The key difference between the Pareto and distributions like the exponential or normal is how fast the tail decays:

  • Exponential tail: \(P(X > x) = e^{-\lambda x}\). Decays extremely fast. Doubling \(x\) squares the tail probability only roughly.
  • Power-law tail: \(P(X > x) = (x_m/x)^\alpha\). Decays slowly. An earthquake 10 times larger is only \(10^\alpha\) times rarer, not exponentially rarer.

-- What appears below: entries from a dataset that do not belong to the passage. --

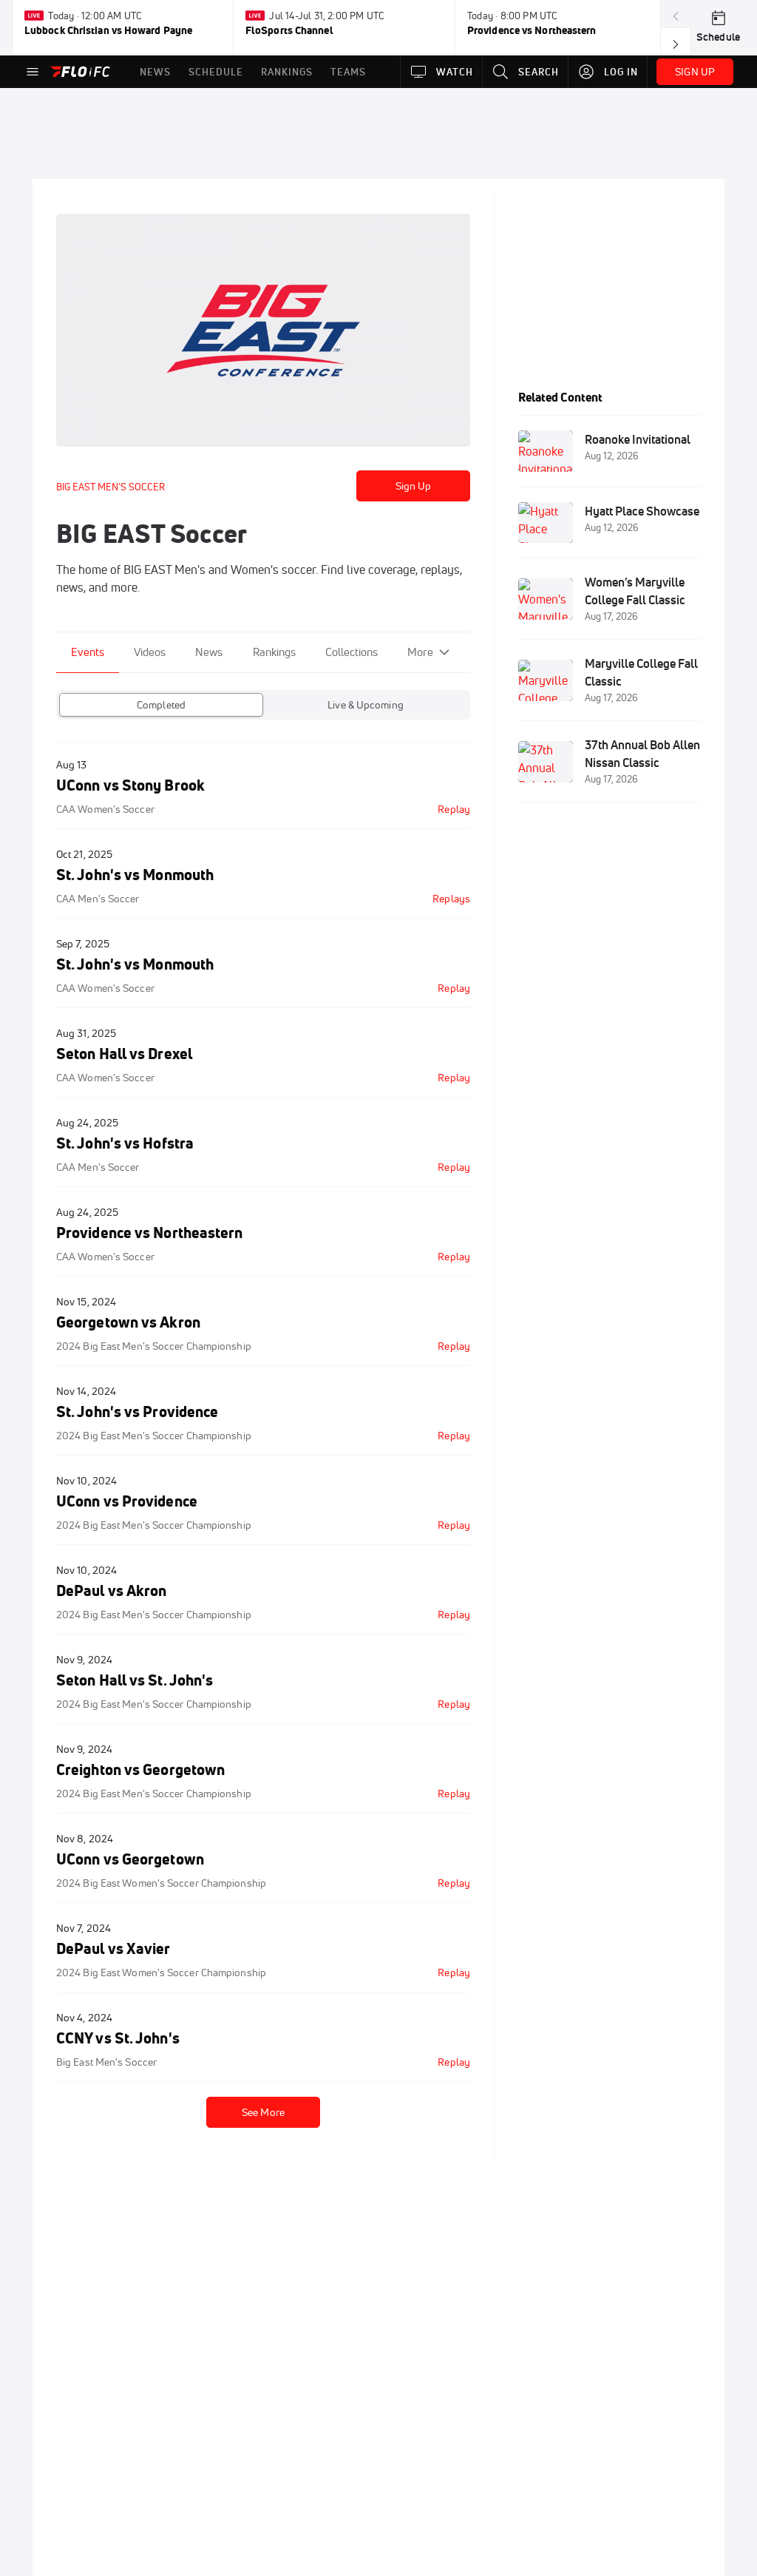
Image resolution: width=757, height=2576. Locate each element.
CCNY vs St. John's (118, 2038)
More (420, 652)
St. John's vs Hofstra (125, 1143)
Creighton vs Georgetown (140, 1769)
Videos (150, 652)
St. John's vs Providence (137, 1411)
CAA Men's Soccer (98, 898)
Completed (161, 704)
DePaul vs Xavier (113, 1948)
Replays (451, 898)
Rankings (274, 652)
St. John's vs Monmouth (135, 875)
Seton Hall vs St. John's (134, 1680)
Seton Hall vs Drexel (124, 1054)
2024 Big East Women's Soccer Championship (161, 1883)
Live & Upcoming (365, 704)
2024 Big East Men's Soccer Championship (153, 1346)
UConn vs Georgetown (130, 1859)
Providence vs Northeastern (149, 1233)
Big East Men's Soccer (106, 2062)
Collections (351, 652)
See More (263, 2112)
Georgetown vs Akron (128, 1322)
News (209, 652)
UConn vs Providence (126, 1501)
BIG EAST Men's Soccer (110, 487)
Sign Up (414, 486)
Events (87, 652)
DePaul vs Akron (111, 1590)
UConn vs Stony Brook (130, 785)
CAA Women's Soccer (105, 809)
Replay (454, 809)
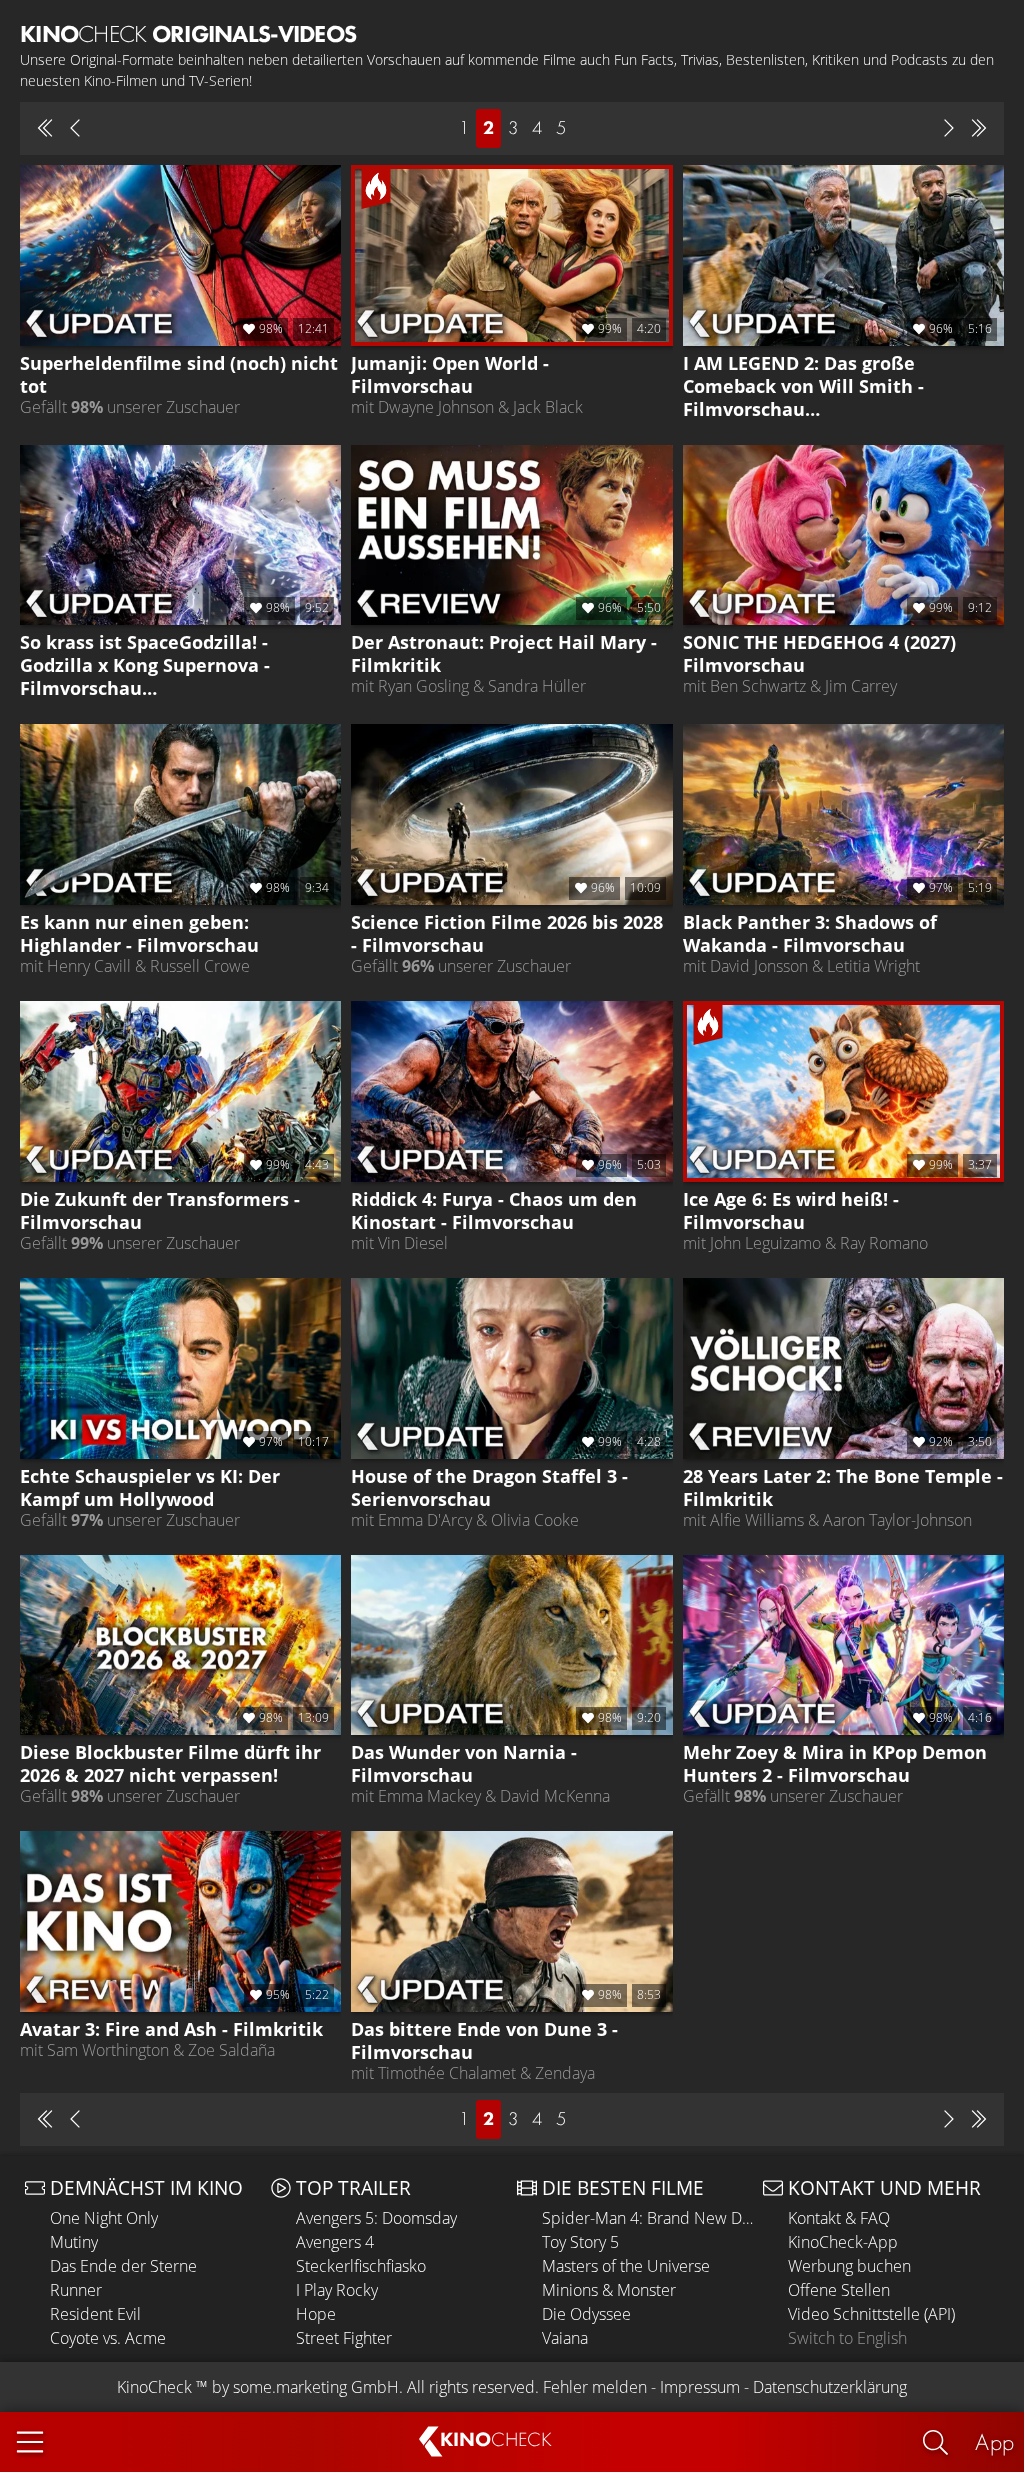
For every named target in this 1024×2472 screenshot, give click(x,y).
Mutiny (74, 2242)
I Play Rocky (337, 2290)
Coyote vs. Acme (108, 2338)
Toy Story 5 (580, 2242)
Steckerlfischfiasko (361, 2266)
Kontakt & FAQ (839, 2218)
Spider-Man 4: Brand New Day (647, 2218)
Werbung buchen (849, 2266)
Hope (316, 2314)
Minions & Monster (609, 2290)
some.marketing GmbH (316, 2387)
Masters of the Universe (626, 2266)
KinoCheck (154, 2387)
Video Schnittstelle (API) (871, 2314)
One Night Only (104, 2218)
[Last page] (979, 128)
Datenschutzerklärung (830, 2387)
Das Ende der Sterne (123, 2266)
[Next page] (949, 128)
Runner (76, 2290)
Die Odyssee (586, 2314)
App (994, 2441)
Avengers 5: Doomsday (376, 2218)
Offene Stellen (839, 2290)
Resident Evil (95, 2314)
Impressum (700, 2387)
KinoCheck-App (843, 2242)
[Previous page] (75, 128)
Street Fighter (344, 2338)
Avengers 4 (335, 2242)
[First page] (45, 128)
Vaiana (565, 2338)
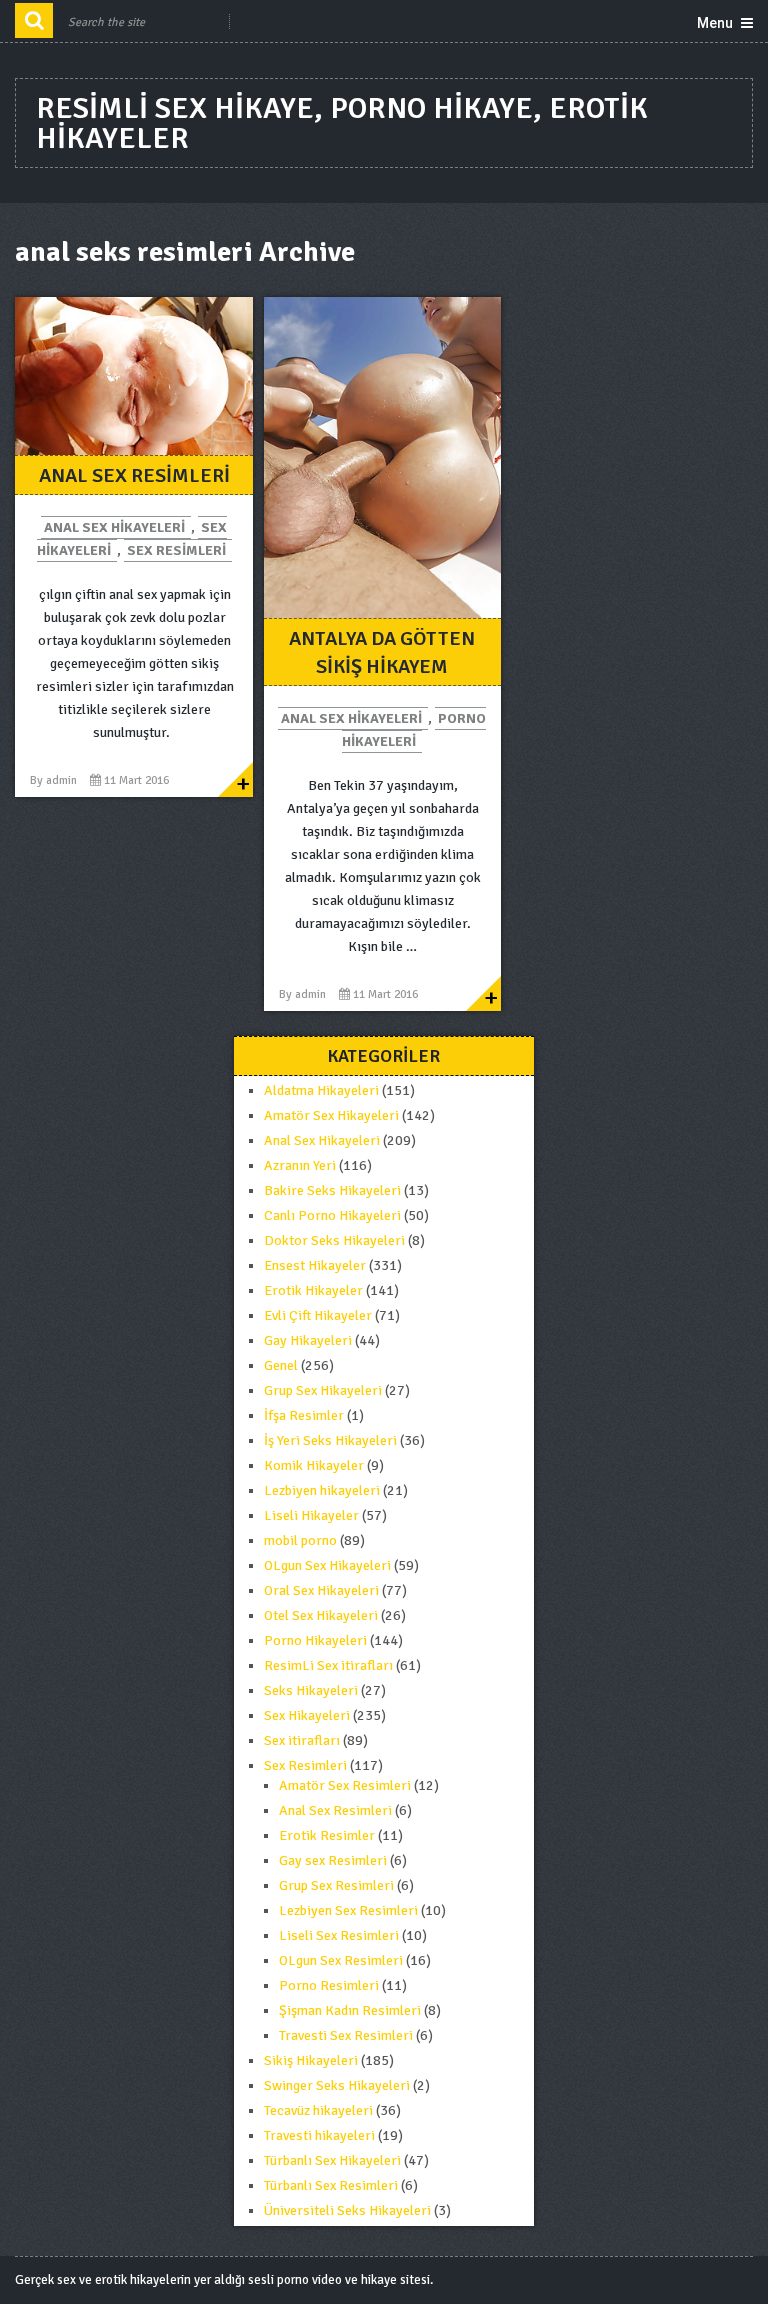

This is why 100-year floods, billion-dollar insurance losses, and mega-viral social media posts exist: exponential-tailed models would predict them as essentially impossible, but power-law models assign them non-negligible probability.

💡 Relationship with other distributions

  • Exponential: the Pareto is the continuous analogue of the geometric in the sense of memorylessness, but with a power-law rather than exponential tail.
  • Lomax (Pareto Type II): \(Y = X - x_m\) where \(X \sim \text{Pareto}(x_m, \alpha)\) gives a Lomax distribution starting at 0.
  • Log-uniform: if \(\ln(X)\) is uniform on \((\ln x_m, \infty)\), \(X\) is Pareto.
  • Generalized Pareto: used in extreme value theory to model exceedances above a threshold, generalizing the standard Pareto.